• [Input for this task]
□ □ □ □ □

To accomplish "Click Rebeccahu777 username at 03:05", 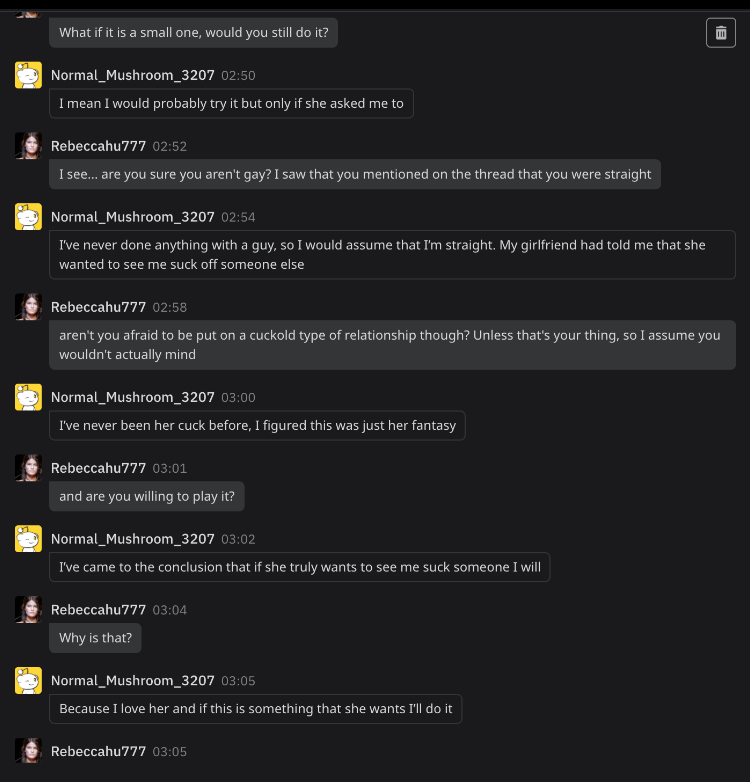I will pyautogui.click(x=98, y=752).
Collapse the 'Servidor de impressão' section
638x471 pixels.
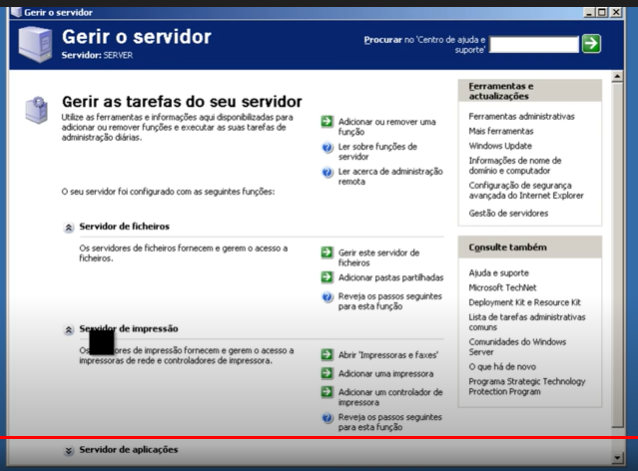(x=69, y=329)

□ □ □ □ □

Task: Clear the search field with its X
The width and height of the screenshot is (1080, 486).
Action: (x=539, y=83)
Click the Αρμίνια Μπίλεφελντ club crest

□ □ □ □ □

• [Action item] Repeat, exactly as they stand above, the lines from the line with "Task: Clear the search field with its X" to the line with "Click the Αρμίνια Μπίλεφελντ club crest", both lines included.

• [Answer to this task]
Task: Clear the search field with its X
The width and height of the screenshot is (1080, 486).
Action: (x=539, y=83)
Click the Αρμίνια Μπίλεφελντ club crest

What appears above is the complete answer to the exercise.